Whatever the reasons, there are millions of awesome folk across the country that lend a hand regularly. And that’s heart-warming to hear in these times when fear, mistrust and negative news is spread in much greater volume than positivity and when nations and ideologies clash, making social cohesion feel reduced or under attack.

That makes it all the more important to remember that there are around 15 million people in the UK regularly (monthly or more) giving up their time for others, and this altruism often spans boundaries of age, race and religion, which in turn breaks down barriers and can bring people closer together.

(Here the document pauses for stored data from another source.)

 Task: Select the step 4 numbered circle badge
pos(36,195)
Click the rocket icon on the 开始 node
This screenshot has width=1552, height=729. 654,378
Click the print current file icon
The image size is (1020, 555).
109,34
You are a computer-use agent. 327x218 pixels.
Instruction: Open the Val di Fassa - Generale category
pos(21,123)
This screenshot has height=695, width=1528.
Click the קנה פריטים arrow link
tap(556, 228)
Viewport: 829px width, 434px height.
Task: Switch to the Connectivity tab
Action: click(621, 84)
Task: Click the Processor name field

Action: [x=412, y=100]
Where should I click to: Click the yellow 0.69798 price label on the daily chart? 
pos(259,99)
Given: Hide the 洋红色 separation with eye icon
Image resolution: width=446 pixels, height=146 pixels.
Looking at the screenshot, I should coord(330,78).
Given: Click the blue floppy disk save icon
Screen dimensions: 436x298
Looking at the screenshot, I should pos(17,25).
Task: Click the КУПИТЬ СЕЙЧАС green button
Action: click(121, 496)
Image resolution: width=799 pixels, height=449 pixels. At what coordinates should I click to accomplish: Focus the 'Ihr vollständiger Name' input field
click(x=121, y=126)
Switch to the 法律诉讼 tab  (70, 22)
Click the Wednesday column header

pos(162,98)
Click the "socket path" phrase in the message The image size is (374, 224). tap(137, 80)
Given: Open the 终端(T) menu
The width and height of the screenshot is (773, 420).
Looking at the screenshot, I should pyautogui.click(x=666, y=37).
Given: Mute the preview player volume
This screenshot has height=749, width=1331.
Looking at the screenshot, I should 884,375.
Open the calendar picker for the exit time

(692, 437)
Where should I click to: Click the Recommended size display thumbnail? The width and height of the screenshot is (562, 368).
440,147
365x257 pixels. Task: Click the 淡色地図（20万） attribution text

Back to the niceness though. I’m not about to dispute my opening statement, but we do need to add something to the mix. You see, much of the conversation you’ll hear, particularly in Volunteers Week, centres on thanking volunteers for what they give and how the hours they put in contribute to improving lives for others. And of course they should be appreciated; it goes a little way to repaying them for what they give. It’s important too, as volunteers are so vital to communities that we can’t risk losing them due to them feeling under-appreciated.

mince2

But volunteering is not a one-way street. It’s easy to see it as a simple process where volunteers put time and energy in, and others reap the rewards of their coaching, mentoring, caring or advice. But there’s more to it. Much more. Volunteering brings with it a host of benefits to the volunteers themselves. It is often highlighted that through volunteering you can grow in confidence, learn new skills and make new friends. All of this is true, but there are further well-being boosts, that are less well known.

I was at the recent Sport & Recreation Alliance Sport Summit, where the value of volunteering was one of the topics discussed. A survey by Join In provided some great facts and figures showcasing the benefits to be gained from giving. Sports volunteers reported having 10% higher self-esteem and were 15% less inclined to worry than those not involved. Their scores were FOUR times higher for the level of trust they felt in their community and EIGHT times higher for the influence they felt in their community.

Even if you were to be a bit cynical (which I am, to a fault) about the quantifying of emotional responses, it still paints a clear picture of how volunteering makes you feel better about yourself and more connected to those around you. To paraphrase Join In’s recent Hidden Diamonds report, volunteers don’t so much GIVE their time as INVEST it. Because there is a very real, highly valuable return on that investment to the volunteer, the club and the community. It’s a win-win-win.

Given that volunteering in sport is beneficial to all parties; clubs and groups can maybe think about not just asking people to give up their time, but reframe it as offering people an opportunity to be involved and be part of the team. The players on the pitch are seen as the team itself, but I think it makes sense to broaden the definition of the ‘team’ to include everyone who contributes to the success of the club, and that includes the most important people of all – the volunteers.